Even the final table seemed to be somewhat devoid of the usual air of electricity, but that could be due to the WSOP organizers inexplicably choosing to play down the last nine contestants at table 57, adrift somewhere in the massive sea of the Amazon Room, rather than at the feature table, which sat conspicuously unused throughout the proceedings. I mean, come on Harrah's, would it kill you to show a little enthusiasm in this event?
You've probably already read Lisa DeVita's blog, "Television Crew, Where are You?", in which she talks about the lack of enthusiasm shown to the Ladies event, especially at the final table. The poker played in that event, which was concluded at the feature table, though not under the eyes of any television cameras, was incredible, and even more incredible was the reaction of the eventual winner, Mary Jones Meyer. Her tears upon realizing she'd won were genuine, and the raw emotion that was evident in her celebration stood head and shoulders over any other post-bracelet victory dance I'd seen to that point.
Clare Miller, who won the Seniors event tonight and is another amateur player, comes closest to eclipsing that emotion. Miller burst into tears and ran, arms-open, to her husband, absolutely overjoyed and overwhelmed by the situation. It was only the second final table where I've felt caught up in the joy of the winner, and not coincidentally, both players were amateurs, and both tournaments were largely ignored by the WSOP organizers.
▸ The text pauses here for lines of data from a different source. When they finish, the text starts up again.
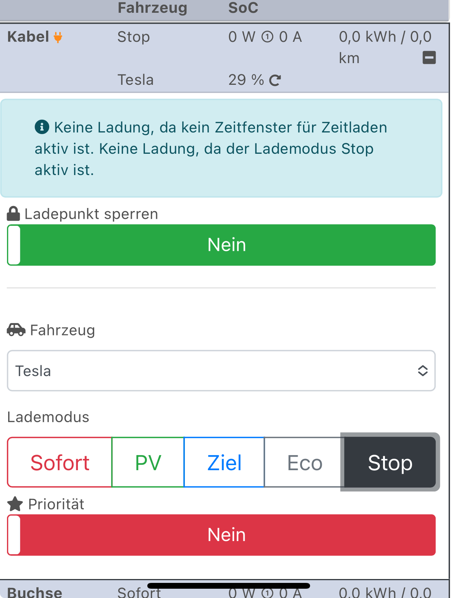Click the lock icon by Ladepunkt sperren
The width and height of the screenshot is (457, 598).
(14, 214)
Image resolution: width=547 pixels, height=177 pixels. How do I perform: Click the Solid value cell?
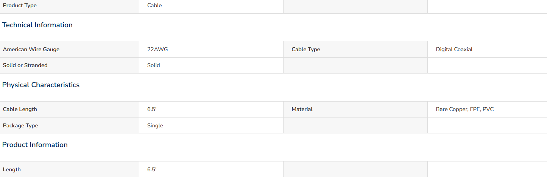click(211, 65)
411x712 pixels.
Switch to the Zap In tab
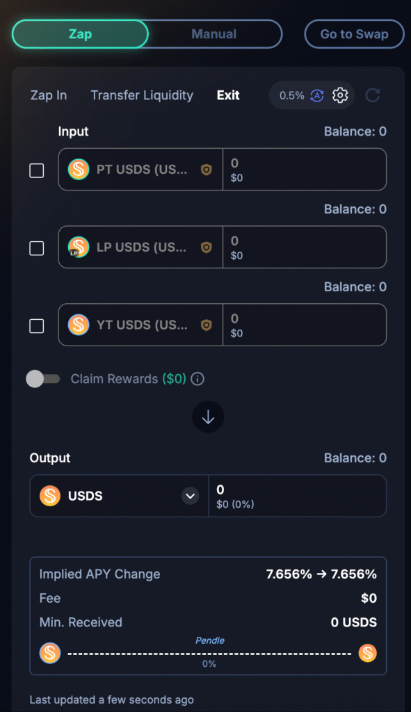click(x=49, y=95)
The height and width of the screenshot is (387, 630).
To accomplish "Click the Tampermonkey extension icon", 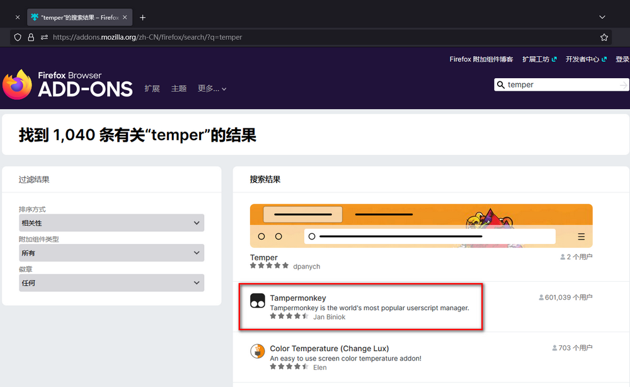I will 257,301.
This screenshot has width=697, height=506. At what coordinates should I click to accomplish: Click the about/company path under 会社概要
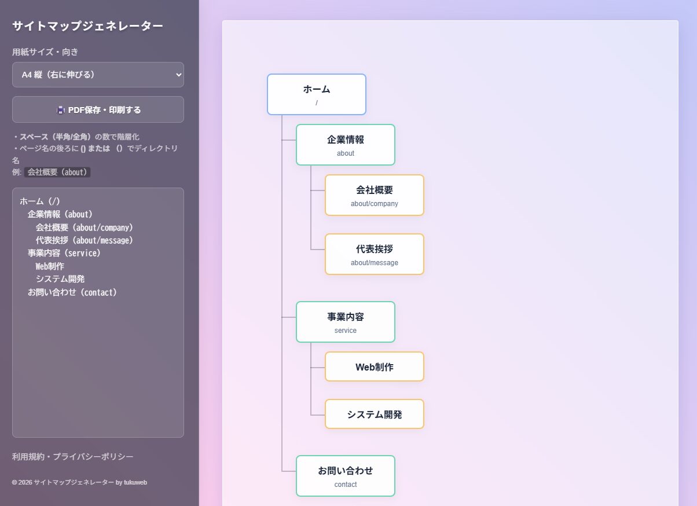[374, 204]

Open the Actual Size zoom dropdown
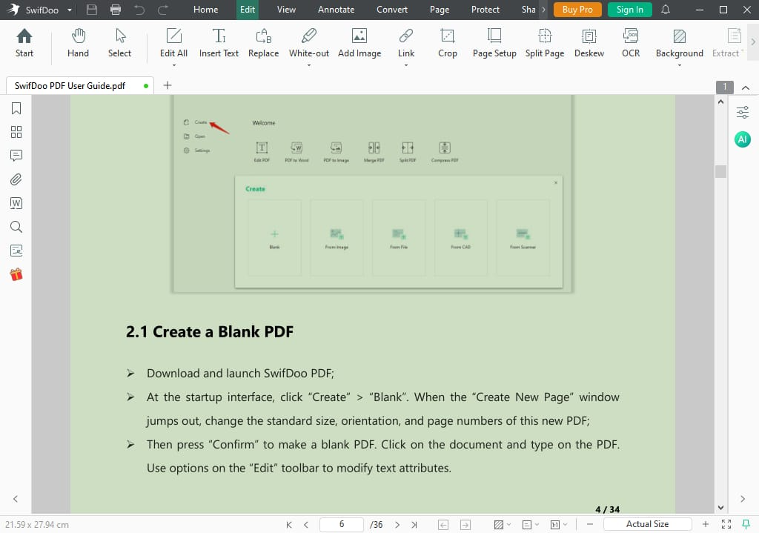(647, 524)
The rapid growth that poker has experienced in the last few years has been largely attributed to its accessibility. Chris Moneymaker's emergence from a sea of nobodies to a multi-million dollar payday helped spark an intense rise in the interest the average person has in the game of poker, and despite how popular certain players and personalities have become, it's the everyday people and feel-good stories that draw the general populace to the sport.
Clare Miller and Mary Jones Meyer are both everyday people with great poker stories. So why has Harrah's ignored the Seniors and Ladies events? The staggering (and rising) number of entrants in each competition proves that there is an interest in both tournaments, and while ESPN may not be lining up to buy the TV rights for final tables that lack notable names and faces, the fact that the WSOP treats these tournaments as though they are second-class is lamentable and ill-advised.
Not everyone is a die-hard poker groupie, and for poker to continue to thrive, it must continue to appeal to the grassroots player. Why should young men be the only ones made to feel as though they have a shot at poker fame and fortune?